Unless you are a fast growing tech company infused with millions of investment capital, the average startup can’t afford to hire C-Suite level executives. At around $150,000 to 250,000 per person, a five-person senior management teaming—adding together a CEO, CMO (chief marketing officer), COO (chief operations officer), CFO (chief financial officer) and CTO (chief technology officer)—would cost a total of $1 million in annual salary alone.
Unable to afford that kind of spend, most fledgling entrepreneurs will opt not to have that role filled at all or will have one senior level person fill several management roles. Since the management team is the driving force behind the business that is the one area where startups shouldn’t but back on, according to Forbes contributor, George Deeb, a startup consultant at Red Rocket Ventures, and author of “101 Startup Lessons–An Entrepreneur’s Handbook.” One way a startup can attract the high-power talent they need at a budget they can afford is to share executives between companies on a part-time basis, states Deeb.
He cites for example, let’s say your business needs a chief marketing officer (CMO) to set the high level sales and marketing strategies to drive revenue growth, and to help manage the junior-level marketing execution team doing the day-to-day work (e.g., search engine optimization, email marketing, social media management, creative development). What if this executive only worked for you one day a week at around $40,000 per year, saving you 80% in salary and related payroll taxes, plus not having to pay employee benefits for part-time workers?
Of course, this is provided that the job can reasonably be fulfilled in one-day a week, until the business can afford full-time talent. As long as you have other team members doing the lion’s share of the work in that department (e.g., bookkeepers managed by a part-time CFO), this model should work out well for you, notes Deeb, especially if the part-time executive is open to transitioning into a full-time role after the company has the resources to afford it.

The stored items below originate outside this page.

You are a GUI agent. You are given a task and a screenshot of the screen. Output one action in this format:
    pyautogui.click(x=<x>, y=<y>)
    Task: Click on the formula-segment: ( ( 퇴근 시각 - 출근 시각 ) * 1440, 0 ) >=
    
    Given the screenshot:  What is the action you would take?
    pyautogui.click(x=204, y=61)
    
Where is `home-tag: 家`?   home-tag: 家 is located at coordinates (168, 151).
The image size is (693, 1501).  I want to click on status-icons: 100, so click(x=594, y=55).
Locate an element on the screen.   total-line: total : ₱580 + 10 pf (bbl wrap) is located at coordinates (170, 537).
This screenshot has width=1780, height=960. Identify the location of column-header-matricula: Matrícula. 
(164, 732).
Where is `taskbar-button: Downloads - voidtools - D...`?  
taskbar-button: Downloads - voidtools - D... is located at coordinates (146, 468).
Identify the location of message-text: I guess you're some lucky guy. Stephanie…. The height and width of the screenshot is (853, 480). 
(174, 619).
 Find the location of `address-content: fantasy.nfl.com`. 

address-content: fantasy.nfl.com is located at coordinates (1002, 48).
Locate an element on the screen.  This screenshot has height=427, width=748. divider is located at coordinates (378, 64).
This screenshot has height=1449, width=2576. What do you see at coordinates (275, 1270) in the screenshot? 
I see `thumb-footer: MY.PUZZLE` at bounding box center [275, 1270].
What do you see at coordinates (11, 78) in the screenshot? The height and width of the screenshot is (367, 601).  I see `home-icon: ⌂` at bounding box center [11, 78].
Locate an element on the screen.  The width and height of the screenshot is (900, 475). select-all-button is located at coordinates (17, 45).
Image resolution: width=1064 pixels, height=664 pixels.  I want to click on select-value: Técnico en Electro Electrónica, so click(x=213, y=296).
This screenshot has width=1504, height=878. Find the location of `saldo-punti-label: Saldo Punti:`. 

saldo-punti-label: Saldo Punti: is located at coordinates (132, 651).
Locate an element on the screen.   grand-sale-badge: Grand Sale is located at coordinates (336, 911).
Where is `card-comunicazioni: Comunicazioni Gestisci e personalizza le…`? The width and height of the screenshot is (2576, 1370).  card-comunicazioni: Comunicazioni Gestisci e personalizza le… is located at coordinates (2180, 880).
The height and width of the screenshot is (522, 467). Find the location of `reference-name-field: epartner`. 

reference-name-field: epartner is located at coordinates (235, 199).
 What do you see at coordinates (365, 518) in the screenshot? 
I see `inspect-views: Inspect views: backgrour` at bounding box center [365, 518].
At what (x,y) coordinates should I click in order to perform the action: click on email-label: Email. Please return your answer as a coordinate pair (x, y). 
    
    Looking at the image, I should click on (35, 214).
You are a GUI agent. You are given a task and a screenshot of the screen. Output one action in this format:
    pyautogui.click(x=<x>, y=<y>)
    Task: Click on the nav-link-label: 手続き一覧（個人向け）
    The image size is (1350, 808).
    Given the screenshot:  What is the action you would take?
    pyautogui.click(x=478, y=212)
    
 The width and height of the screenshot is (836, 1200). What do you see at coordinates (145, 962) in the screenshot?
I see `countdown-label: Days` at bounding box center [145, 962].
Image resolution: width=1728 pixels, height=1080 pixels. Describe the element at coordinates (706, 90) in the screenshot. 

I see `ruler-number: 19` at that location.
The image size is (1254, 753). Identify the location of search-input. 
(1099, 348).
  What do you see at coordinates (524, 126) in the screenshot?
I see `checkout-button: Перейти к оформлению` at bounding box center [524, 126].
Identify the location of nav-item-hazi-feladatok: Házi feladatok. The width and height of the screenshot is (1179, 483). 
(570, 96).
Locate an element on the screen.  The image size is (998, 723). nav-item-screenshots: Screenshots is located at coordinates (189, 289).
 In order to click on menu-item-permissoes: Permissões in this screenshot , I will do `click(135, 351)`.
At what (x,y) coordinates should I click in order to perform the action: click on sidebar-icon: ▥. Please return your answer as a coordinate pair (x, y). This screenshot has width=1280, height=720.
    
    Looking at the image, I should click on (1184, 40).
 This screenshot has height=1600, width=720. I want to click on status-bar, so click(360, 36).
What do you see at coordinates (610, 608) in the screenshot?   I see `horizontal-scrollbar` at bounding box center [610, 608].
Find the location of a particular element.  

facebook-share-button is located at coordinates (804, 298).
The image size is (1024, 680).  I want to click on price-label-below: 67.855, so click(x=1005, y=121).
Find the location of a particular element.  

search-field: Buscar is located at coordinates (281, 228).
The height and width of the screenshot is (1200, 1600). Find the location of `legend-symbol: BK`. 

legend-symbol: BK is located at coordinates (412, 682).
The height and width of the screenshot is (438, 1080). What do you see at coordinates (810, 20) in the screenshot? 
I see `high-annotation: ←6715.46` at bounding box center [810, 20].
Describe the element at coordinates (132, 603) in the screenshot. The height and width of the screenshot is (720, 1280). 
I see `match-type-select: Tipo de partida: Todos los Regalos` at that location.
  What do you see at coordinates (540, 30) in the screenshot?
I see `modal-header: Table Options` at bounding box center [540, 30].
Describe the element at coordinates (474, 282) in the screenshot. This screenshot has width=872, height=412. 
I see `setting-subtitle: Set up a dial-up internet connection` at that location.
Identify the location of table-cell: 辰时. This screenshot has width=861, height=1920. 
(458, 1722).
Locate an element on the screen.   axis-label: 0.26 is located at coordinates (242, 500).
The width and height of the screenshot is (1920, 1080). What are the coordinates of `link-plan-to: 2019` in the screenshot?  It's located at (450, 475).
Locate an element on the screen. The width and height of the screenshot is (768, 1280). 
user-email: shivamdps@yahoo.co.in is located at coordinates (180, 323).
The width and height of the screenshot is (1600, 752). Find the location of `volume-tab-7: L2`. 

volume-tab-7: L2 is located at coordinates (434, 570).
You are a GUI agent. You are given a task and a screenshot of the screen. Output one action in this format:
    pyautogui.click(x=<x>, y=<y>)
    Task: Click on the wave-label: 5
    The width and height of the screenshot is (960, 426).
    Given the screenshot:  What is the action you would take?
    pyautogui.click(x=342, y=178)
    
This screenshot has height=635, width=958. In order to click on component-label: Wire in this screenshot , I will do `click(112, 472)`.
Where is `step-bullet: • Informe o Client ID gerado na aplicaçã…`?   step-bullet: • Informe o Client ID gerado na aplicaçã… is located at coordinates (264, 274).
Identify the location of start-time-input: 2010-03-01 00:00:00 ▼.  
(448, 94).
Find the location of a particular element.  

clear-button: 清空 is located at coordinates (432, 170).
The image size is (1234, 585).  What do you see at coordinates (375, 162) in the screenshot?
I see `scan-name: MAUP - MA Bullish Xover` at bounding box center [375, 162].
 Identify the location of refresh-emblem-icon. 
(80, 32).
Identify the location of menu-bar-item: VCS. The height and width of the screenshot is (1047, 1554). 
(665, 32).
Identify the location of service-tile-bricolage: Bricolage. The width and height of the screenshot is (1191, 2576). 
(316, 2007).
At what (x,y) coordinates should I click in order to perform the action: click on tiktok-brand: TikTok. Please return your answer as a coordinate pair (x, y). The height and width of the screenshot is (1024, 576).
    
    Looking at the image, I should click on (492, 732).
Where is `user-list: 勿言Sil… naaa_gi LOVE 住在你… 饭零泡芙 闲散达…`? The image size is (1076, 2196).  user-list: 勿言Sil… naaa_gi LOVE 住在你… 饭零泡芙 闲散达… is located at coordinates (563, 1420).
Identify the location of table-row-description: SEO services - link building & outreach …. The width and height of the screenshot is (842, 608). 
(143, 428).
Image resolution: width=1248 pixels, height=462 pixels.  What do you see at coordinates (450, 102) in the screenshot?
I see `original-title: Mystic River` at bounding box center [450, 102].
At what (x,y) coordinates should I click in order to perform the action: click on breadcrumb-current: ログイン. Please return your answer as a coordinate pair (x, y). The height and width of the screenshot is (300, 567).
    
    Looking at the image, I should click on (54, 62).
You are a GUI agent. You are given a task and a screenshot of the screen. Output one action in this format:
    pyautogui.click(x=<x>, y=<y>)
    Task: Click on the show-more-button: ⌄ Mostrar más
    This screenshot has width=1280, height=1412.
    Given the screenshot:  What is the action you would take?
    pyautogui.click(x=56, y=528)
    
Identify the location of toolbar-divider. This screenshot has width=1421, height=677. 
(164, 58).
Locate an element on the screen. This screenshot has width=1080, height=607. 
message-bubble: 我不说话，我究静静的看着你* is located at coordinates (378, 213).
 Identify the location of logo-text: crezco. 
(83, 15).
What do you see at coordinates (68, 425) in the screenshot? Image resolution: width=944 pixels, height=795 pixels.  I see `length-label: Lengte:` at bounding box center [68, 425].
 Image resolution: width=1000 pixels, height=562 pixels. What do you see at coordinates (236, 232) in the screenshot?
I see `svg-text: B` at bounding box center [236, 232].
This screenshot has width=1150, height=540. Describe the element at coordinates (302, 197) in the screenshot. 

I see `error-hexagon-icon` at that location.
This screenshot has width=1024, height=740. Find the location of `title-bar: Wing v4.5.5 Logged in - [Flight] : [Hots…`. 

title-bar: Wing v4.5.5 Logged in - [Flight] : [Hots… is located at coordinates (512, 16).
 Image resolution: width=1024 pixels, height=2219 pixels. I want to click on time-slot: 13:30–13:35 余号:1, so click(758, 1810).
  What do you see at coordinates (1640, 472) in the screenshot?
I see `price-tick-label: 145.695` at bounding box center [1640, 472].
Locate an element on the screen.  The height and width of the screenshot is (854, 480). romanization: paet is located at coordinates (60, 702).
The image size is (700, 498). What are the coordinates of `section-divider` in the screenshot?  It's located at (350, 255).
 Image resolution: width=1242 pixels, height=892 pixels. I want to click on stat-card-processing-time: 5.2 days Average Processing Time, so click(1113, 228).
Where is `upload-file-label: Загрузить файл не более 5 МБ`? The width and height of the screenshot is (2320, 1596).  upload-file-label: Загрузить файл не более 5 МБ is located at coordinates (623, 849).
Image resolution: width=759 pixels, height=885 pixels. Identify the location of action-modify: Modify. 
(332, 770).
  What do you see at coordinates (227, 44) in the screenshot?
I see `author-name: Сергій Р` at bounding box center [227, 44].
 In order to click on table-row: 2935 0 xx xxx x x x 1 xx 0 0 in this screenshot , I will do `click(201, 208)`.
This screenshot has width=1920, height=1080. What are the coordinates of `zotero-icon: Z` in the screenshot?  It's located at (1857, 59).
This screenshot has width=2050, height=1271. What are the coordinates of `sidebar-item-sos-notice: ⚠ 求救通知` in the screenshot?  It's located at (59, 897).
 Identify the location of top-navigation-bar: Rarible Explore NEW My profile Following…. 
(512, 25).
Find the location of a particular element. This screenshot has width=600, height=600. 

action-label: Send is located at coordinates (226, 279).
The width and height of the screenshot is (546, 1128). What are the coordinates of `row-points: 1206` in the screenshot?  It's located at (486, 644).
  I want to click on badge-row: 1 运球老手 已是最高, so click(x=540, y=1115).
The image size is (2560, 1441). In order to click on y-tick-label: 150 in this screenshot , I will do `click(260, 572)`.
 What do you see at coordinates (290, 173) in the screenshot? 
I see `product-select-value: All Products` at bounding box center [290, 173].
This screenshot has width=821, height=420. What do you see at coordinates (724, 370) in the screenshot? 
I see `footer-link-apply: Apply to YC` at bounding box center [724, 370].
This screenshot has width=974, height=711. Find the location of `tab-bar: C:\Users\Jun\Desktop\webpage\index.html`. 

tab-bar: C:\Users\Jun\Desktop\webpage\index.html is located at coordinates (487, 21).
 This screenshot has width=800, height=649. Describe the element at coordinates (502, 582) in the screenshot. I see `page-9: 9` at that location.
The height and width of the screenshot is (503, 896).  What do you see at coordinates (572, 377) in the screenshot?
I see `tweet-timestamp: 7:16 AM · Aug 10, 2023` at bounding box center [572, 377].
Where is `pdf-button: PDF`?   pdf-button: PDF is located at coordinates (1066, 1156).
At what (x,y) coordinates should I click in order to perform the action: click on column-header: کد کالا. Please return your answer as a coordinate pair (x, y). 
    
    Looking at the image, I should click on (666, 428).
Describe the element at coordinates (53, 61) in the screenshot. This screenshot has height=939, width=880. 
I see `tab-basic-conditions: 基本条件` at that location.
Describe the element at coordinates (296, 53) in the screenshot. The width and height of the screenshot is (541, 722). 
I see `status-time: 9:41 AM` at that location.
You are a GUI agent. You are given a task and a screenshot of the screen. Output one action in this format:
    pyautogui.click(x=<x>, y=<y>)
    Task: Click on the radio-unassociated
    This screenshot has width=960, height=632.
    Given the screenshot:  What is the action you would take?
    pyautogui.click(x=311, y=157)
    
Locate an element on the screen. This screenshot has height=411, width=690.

But why would a proven executive do this for your startup? They typically wouldn’t, if you were their only job. But, if they were simultaneously filling this role for five startups, spreading their talent across five different companies on each day of the week, now they are getting paid a full-time salary that they are worth, and get the excitement of working on a diverse group of companies, explains Deeb. Not to mention, if they are getting a small equity stake in each company in this part-time role (e.g., 1%), they now have a diversified equity portfolio strategy, instead of putting all their eggs in one basket.
If this model is something that might work for your business, pitch it to other startups—peers that are in your industry, suggests Deeb. Five of you could collectively hire executive-level talent to help grow your business. Someone whom you all could work with weekly and utilize as an outside mentor say once a quarter.
Moreover, service providers, startup accelerators or co-location facilities with high startup flow, like Red Rocket, 1871, Techstars or Y Combinator, may be able to play “matchmaker” for you, helping to identify the executives or other startups who may have interest in this model.